Só que como nem tudo são flores, Dacascos tem na sua lista de “bolas fora” coisas como: “A Ilha do Dr.Moreau” (devia parecer uma ideia legal estar num filme dirigido por John Frankenheimer e estrelado por Marlon Brando, mas o resultado nós todos já conhecemos); “A Base - Desafiando o Perigo” (também deve ter parecido uma ideia boa, protagonizar um filme dirigido por Mark L. Lester, diretor dos clássicos do exagero “Comando Para Matar” e “Massacre no Bairro Japonês”, mas...); E lógico não poderia deixar de citar “Código de Traição”, um filme que Mark fez por pura amizade, pois o filme é dirigido, roteirizado e produzido por Bret Michaels (sim, ele mesmo, o vocalista da banda de hard rock, Poison) e estrelado por Charlie Sheen (outro velho camarada de Bret) que convenceu até seu pai, Martin, de participar desta preciosidade (risos).


Aliás, este viés rocker de Mark, que também tem entre suas habilidades ser baterista, além de visual e habilidades marciais, creio eu também foi determinante para que vivesse o papel de Eric Draven, papel eternizado nos cinemas por Brandon Lee. Sei que muitos torcem o nariz para esta série, mas não há como negar que nenhum outro ator estaria apto ao papel que não Dacascos.

Como Eric Draven na série "O Corvo"

Fora “O Corvo”, Mark Dacascos tem diversas participações em outras séries, como: CSI, Agentes da SHIELD, Lúcifer, Hawaii 5.0 e mais recentemente Wu Assassins.

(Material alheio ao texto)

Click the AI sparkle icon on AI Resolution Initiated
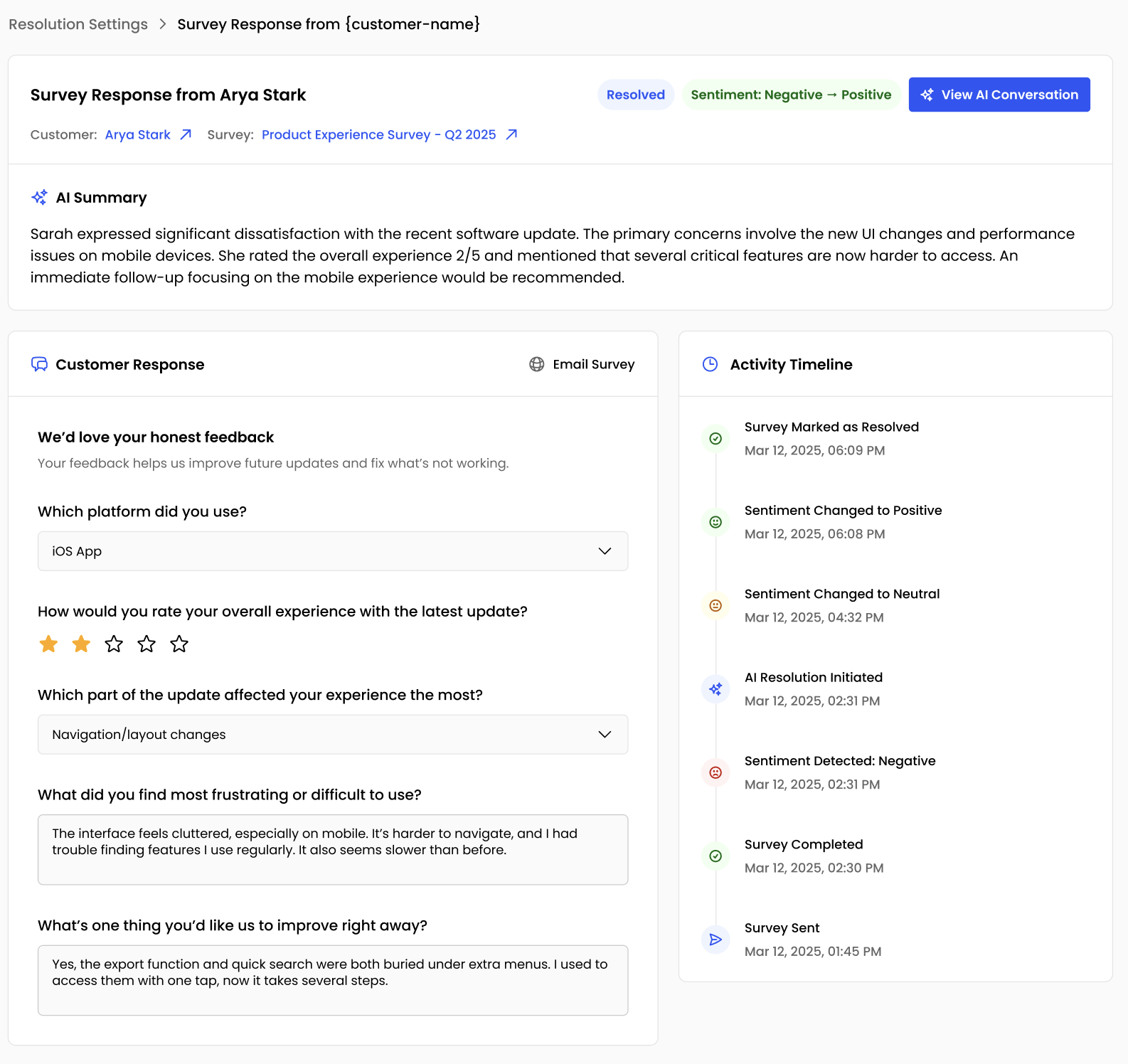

Além de uma breve aparição numa minissérie que contava a historia de vida de Bruce Lee (papel que, aliás, quase foi seu).

Em CSI, Mark é um monge budista

Sendo que em 2016, resolveu passar para trás das câmeras, dirigindo “Showdown in Manilla”. Um filme que pode ser descrito de uma forma simplista, mas bem verdadeira, como uma versão B para “Mercenários”, e sem a menor vergonha de ser “B”, pois junta nomes e rostos conhecidos de todos nós no elenco, como: Casper Van Dien (Tropas Estelares), Cary Hiroyuki Tagawa (Massacre no Bairro Japonês), Tia Carrere (True Lies), e até trás de volta antigos astros do cinema de artes marciais como Don “The Dragon” Wilson, Mathias Hues e até nossa inesquecível Cynthia Rothrock.

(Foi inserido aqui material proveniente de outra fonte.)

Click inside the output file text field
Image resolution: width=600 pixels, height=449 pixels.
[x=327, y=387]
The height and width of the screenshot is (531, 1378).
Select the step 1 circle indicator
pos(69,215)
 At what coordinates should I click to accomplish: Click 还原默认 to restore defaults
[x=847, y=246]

E para completar as aventuras extracurriculares por assim dizer, não é que em 2009, Dacascos foi parar no reality “Dancing with the Stars”, fora as participações em dublagens de personagens de games.


E eis que em 2019 somos brindados com a surpresa de termos Mark fazendo parte do elenco de “John Wick 3 Parabellum”.

Em "John Wick 3 Parabellum"

Tenho algumas ressalvas pessoais em relação a este filme, mas não é possível negar que é ótimo ver Dacascos num filme como este, num elenco com gente como Halle Barry e Anjelica Houston.

Com Keanu Reeves nos bastidores de "John Wick 3"

E agora em 2020 escrevendo estas últimas palavras deste artigo, enquanto Mark Dacascos retorna com mais um filme B, “One Night in Bangkock”, fico a me questionar até onde pode ir a manipulação de interesses dos estúdios em vistas de satisfazer parcelas bem específicas de público, pois como citei no começo deste artigo, o ator que poderia por sua ascendência ser qualquer um, acaba relegado justamente por isto, ou seja, não poder se inserir 100% em nenhum grupo específico.